The Odyssey odyssey, part 19

Despite some bumps and anxieties along the path of preparing to produce the pilot of our would-be adventure-fantasy series The Jellybean Odyssey, things progressed quite well and soon, sometime in summer 1991 (August, I think), filming actually began.

The director, Jorge Montesi, though temperamental and hotheaded, knew what he was doing and took pains to get the show looking and feeling a certain way. Indeed, it was because he cared so much about the product that he was sometimes difficult for people like me--that is, those who did not actually report to him, but had more of a "staff" relationship with him--to deal with. After all, if someone who reports to you disagrees with you, it's easy to resolve: "do as I say--now."

Jorge was proficient, effective, and creative. The crew was also very skilled and enthusiastic. Often we heard that people loved the show idea and the script, and they went out of their way to give it their all.

Warren and I were pleased and relieved that the tree-fort-in-the-ravine idea that we'd written would be filmed after all. Indeed, the locations manager had found a perfect ravine in a park in nearby Lynn Valley--exactly what we'd had in mind when we wrote the script. The park authorities allowed the crew to build a tree-fort in a tree there--as long as they didn't use any nails, screws, or other fasteners that penetrated the bark of the trees! They ingeniously came up with a sophisticated tree-fort high above the ground, all made with non-penetrating bindings.

One sign that Jorge was serious about shooting the script as written was the fact that he actually used a crane-shot that Warren and I had written in (scriptwriting texts tell you not to put camera angles and such in scripts, on the grounds that that is "directing on paper"). But we felt this had a clear story purpose: a crane-shot going up the tree to the tree-fort, to show how high it was. Thus we hear the dialogue of the boys in the fort before we finally see them--after we, the audience, have "climbed" the tree to get there.

I think they could not get a real crane into the ravine, so the crew rigged a bosun's chair on a pulley hanging from high up, and they pulled the cameraman, Trig Singer, up by a rope while he did a handheld shot on the way up. Scary--but he seemed completely calm. The boys had to be cued to get into motion at a certain point, moving along the homemade catwalks high above the ravine floor. It took a few takes. I was delighted that the crane-shot went in, and felt that it was a sign that our show was going to be special.

Another big item in the pilot was the fall itself. The show's stunt coordinator was the veteran Vancouver stuntman Bill Ferguson. The fall would be done by his own son, who was about 11 years old himself. I watched Ferguson and his team prepare the stunt--they were there for hours while main-unit filming was being done elsewhere. Ferguson's team prepared a large collapsible cushion beneath the tree-fort, I don't remember the materials used now. I do remember that they prepared the stunt with great care. When time to film came, they had at least three cameras running on it. I was impressed by the courage of the young Ferguson, and by the concerned and close-knit teamwork of the stunt crew. It went well, and we spectators burst into applause.

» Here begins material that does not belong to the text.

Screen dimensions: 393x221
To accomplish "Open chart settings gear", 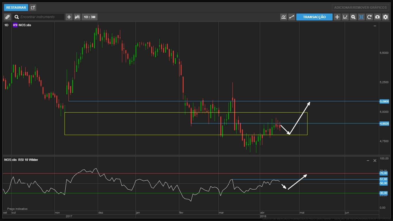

Another exciting part of filming was the hospital scenes of the upworld, when the unconscious Jay is taken to emergency. For this, a real intensive care unit (ICU) was used at Eagle Ridge Hospital outside Vancouver. Sadly, this newly built hospital had never had enough funding to be able to actually operate its state-of-the-art ICU; it had only ever been used as a film set! So the location was real, and those were real nurses moonlighting as actors who whisk Jay into his bed for treatment.

As a writer, it's very gratifying to be on the set when your script is being produced (at least, it usually is, in my experience). You've done your part already; you've suffered and sweated. Now others have to do their bit, and they stride around with colored copies of your script, all marked up with their own technical notes. The actors carry "sides"--miniaturized pages of script, each actor only with the pages containing his or her lines. I ate the snacks, chatted with Michael, who was also more or less an onlooker at this point, and generally enjoyed the status of being an "above-the-line" member of the production--that is, one of the main creative positions, as opposed to the technical and craft positions that constitute most of a film crew.

Filming was going very well. But there was a dark cloud on the horizon. There was a controversial scene in our script, which our local network executive David Pears had decided he didn't want in the show.

But that's for next time.

To be continued...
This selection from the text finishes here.